We wouldn’t ask a person who can hardly count to ensure that others can subtract properly. We wouldn’t ask someone who can hardly taste to be a food critic. Yet, the world is all too willing to let five countries whose human rights records are questionable at best to lead the UN Human Rights Council, and one for the first time too (guess which). You may find this more than slightly tragicomedic… the sitting members are: Saudi Arabia, Cuba, Russia, China and as of this week, the US. The most disturbing fact of all: they were each elected by the assembly of the world's nations, sometimes by a large majority.
I've got a good idea to add to these: let's have the worst five rejects on American Idol, based on those who most "just don’t understand why they lost because they really really wanted to win," judge the contest and see who actually does. Then, let's see if the show remains ranked at number one for years and years. This is, metaphorically of course, the path to universal upholding of human rights the world is apparently, and for the historical record, now on. But in actuality the contest has lives and quality of life not record deals at stake, there are no winners, and the biggest loser is the UN and humanity itself.
A seat on this council should not be a stepping stone towards less human rights violations; it should be the affirmation that a country has a top human rights record and so has the moral authority to supervise and taken action on those who do not. Obama's desire for a "new era of engagement" in relation to human rights, whatever that means, only indicates that it has not been fulfilled. A seat on the Human Rights Council should be more coveted and competitively sought after than a seat in the G8. Instead, we have five countries who want to put on a good show lip-singing. Vaclav Havel, who more than most leaders knows first hand about the repression and restoration of rights, derided the Council's composition, and rightly so.

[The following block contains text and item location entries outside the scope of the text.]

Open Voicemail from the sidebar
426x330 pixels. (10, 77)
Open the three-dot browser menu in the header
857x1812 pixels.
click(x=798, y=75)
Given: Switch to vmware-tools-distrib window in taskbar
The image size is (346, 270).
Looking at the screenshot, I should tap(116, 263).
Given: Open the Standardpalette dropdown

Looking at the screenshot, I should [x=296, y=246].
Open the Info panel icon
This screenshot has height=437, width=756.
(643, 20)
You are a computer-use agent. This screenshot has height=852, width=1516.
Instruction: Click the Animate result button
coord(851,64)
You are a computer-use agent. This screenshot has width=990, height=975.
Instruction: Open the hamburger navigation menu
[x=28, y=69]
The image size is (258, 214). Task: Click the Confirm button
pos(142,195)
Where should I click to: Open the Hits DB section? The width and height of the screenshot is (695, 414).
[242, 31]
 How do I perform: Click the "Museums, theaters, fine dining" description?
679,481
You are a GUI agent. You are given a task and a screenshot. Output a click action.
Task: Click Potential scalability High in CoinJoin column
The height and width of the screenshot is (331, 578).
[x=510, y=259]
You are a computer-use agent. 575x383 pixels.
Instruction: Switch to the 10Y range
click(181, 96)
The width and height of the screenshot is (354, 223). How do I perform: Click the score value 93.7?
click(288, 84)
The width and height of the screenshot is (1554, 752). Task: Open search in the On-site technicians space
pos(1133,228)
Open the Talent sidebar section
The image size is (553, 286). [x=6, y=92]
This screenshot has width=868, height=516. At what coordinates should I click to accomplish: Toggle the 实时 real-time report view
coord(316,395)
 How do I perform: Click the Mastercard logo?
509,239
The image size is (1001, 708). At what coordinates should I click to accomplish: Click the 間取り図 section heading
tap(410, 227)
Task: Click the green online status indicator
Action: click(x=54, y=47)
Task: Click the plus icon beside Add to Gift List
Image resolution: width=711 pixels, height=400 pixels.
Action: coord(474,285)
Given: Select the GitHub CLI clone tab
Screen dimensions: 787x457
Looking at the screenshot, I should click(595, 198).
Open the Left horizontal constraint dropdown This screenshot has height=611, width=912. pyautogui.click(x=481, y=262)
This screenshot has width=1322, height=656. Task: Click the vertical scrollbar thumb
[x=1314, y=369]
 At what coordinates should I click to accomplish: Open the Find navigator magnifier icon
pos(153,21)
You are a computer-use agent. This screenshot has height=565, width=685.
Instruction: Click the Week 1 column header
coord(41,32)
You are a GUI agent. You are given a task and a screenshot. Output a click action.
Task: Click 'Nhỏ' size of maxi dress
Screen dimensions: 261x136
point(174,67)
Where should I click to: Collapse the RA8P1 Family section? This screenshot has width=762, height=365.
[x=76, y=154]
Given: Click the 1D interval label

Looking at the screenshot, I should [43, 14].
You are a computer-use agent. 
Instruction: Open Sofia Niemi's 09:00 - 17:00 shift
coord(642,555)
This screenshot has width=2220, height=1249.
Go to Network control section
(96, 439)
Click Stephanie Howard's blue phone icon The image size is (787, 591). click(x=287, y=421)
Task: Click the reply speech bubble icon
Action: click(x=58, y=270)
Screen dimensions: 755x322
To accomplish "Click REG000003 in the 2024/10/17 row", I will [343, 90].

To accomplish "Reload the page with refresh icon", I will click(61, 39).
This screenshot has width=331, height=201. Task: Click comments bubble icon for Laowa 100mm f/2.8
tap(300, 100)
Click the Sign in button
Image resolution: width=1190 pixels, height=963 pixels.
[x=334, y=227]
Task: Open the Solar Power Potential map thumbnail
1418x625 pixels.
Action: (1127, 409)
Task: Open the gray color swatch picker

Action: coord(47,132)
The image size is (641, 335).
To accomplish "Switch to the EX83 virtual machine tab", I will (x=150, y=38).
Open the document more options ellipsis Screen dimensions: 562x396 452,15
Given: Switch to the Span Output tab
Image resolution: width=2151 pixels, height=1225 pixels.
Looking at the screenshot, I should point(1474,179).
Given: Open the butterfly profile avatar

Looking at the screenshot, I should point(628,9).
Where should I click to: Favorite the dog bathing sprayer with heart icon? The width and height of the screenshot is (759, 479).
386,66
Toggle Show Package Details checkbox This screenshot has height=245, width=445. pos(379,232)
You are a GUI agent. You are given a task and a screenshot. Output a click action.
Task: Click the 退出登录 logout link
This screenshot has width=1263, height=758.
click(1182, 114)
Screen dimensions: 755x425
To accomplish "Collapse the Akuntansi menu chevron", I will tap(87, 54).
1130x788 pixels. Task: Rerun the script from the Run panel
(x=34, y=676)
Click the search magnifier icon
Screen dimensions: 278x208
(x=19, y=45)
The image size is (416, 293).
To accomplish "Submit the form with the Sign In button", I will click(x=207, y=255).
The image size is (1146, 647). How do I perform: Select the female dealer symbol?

There needs to be an immediate shift in the UN from the power dynamics of the Cold War to a real time meritocracy, or the institution will suffer the fate of its predecessor, the League of Nations, which born in World War One did not survive the sequel. The future will look back upon the current event that is the UN Human Rights Council as one it wishes had not created it, and so perhaps there will be a concerted global campaign to change it before Sudan and Burma are members too.